Andy Jassy’s Pivot: From Amazon Promises to Hard Receipts
For years, the story at Amazon was simple: be patient. Trust the process. The infrastructure spending was massive, the timeline was blurry, and the payoff was always somewhere over the horizon. But after sitting down with the April 9 shareholder letter, it’s clear Andy Jassy has stopped asking for that patience. He’s showing receipts instead.
There’s a specific, metallic hum in the air—the sound of servers churning away in a data center—that Jassy seems to be translating into hard currency. For the first time, he put concrete numbers around Amazon’s AI and chip businesses. The market didn’t just notice; it moved. Investors who were tired of vague promises about “future potential” finally have something tangible to anchor their expectations to.
According to Misryoum analysis, the most striking detail is that the AWS AI revenue run rate hit $15 billion by Q1 2026. Considering the total AWS business sits at an annualized run rate of roughly $142 billion, that means AI isn’t just a side project—it’s roughly 10% of their core cloud engine. And it’s growing fast. Or maybe not fast enough, given that some customers still can’t grab the compute capacity they need despite the company adding 3.9 gigawatts of power last year.
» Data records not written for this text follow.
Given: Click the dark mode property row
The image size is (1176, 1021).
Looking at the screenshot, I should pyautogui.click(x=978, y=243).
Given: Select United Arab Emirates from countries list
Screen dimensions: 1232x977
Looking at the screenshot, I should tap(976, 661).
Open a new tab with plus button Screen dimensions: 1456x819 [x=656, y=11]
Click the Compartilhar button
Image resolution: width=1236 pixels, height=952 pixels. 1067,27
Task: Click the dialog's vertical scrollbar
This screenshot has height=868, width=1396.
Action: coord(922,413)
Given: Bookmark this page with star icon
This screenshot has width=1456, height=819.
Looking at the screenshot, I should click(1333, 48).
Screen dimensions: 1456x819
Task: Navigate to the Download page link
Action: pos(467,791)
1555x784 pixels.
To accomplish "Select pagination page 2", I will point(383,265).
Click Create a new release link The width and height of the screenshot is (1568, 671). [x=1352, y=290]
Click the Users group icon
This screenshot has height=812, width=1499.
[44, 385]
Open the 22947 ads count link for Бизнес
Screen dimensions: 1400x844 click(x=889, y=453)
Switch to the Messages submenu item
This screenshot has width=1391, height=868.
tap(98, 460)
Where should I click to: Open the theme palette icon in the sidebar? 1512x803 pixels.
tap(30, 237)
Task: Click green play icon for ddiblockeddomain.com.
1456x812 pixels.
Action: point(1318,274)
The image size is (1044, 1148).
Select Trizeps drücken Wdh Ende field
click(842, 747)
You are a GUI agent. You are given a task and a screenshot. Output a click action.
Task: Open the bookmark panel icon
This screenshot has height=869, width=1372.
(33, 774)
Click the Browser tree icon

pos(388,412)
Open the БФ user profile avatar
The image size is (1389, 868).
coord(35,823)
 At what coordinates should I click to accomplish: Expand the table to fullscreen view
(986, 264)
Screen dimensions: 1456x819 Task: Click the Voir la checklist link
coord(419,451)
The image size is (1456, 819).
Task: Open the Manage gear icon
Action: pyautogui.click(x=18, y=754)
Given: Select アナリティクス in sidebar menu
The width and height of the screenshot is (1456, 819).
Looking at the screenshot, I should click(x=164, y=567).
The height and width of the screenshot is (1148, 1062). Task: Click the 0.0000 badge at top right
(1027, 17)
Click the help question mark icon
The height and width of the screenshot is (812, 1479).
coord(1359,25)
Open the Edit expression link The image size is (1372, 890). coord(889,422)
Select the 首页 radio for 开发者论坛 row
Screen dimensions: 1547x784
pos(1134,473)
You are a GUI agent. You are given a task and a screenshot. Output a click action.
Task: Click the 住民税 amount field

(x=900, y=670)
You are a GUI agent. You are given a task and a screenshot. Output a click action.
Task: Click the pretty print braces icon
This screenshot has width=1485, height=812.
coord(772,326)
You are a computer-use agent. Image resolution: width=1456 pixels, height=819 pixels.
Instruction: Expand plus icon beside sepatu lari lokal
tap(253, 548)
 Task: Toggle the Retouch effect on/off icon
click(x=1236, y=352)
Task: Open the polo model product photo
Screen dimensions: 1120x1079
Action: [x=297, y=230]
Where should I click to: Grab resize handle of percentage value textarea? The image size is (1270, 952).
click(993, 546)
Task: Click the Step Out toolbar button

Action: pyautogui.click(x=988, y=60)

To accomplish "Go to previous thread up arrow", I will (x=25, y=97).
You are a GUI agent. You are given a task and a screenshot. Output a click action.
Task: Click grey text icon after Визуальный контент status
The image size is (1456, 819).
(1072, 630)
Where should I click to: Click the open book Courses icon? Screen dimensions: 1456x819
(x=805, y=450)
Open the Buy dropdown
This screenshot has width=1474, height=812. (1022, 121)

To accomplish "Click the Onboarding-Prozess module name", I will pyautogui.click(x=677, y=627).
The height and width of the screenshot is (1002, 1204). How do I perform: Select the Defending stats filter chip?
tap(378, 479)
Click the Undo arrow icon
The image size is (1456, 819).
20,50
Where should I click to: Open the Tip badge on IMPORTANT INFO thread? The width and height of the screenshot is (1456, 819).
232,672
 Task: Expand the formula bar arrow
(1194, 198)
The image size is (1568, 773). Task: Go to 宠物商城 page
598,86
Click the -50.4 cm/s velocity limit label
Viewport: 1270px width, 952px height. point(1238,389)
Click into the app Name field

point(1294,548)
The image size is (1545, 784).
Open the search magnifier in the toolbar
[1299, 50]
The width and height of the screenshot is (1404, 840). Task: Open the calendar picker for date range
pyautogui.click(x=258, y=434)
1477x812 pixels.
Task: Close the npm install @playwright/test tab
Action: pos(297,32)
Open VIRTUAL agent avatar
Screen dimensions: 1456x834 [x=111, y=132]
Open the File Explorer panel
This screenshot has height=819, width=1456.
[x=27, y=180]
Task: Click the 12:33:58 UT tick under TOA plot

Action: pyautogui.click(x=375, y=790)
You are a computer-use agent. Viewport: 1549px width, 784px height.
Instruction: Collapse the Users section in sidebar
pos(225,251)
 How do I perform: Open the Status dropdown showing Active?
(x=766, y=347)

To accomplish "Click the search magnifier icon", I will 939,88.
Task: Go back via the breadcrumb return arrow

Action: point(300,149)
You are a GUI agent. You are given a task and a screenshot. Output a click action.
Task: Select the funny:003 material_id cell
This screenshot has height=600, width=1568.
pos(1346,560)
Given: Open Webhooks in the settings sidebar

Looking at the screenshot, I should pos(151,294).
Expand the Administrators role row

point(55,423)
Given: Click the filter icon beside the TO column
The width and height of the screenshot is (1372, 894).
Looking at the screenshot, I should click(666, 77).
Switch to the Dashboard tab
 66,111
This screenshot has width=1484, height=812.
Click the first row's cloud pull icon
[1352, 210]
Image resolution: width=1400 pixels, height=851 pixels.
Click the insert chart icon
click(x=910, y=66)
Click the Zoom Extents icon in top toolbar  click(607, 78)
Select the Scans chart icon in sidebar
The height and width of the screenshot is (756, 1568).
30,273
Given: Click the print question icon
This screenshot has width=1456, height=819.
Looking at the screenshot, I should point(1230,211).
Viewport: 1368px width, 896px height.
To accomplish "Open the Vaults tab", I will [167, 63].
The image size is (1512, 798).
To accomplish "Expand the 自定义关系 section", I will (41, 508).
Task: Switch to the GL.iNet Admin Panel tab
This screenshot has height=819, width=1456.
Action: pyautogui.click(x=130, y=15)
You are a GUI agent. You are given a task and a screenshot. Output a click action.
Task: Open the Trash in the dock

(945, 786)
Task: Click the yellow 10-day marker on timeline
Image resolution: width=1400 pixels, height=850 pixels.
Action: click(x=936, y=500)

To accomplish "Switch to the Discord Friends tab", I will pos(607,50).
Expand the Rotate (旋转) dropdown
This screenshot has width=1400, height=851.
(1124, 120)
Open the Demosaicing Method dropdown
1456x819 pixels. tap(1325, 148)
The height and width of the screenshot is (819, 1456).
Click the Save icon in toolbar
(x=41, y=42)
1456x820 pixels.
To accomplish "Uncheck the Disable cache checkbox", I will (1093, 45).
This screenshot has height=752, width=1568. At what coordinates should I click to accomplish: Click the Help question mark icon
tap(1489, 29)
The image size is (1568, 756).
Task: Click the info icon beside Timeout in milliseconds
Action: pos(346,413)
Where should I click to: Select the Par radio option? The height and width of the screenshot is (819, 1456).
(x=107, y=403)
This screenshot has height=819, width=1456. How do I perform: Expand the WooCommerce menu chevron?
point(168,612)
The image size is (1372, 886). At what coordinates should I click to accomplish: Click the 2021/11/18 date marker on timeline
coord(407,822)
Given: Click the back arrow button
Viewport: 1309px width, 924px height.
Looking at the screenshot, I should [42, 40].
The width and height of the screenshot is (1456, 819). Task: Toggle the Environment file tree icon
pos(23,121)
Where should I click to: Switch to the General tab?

Then there’s the hardware. Jassy revealed that the chip business—covering Graviton, Trainium, and Nitro—has eclipsed a $20 billion run rate with triple-digit growth. He even dropped a hypothetical: if they sold those chips externally like Nvidia, he reckons the business would be pulling in $50 billion annually. It’s a bold claim, though one that underscores how much of a structural advantage these in-house components have become. Trainium3 is already nearly fully subscribed, and folks are already jockeying for spots on the Trainium4 waitlist, which is still a year and a half away.
But that leads to the elephant in the room: the $200 billion in capital expenditures projected for 2026. That’s a staggering amount of money, but Jassy is adamant this isn’t a gamble. He points to customer commitments—including that massive $100 billion-plus deal with OpenAI—to justify the spend. Is it enough to reassure the skeptics who have watched the spending cycle drag on for years?
Perhaps. The folks at the Misryoum editorial desk noted that analysts are feeling more constructive, especially with the talk of structural advantages. Investors usually crave clarity, and Jassy just handed them a map. Whether he can keep this pace—well, that’s another question for another day. For now, the spending remains, but the narrative has definitely shifted. The payoff isn’t just coming; it’s being built in real-time.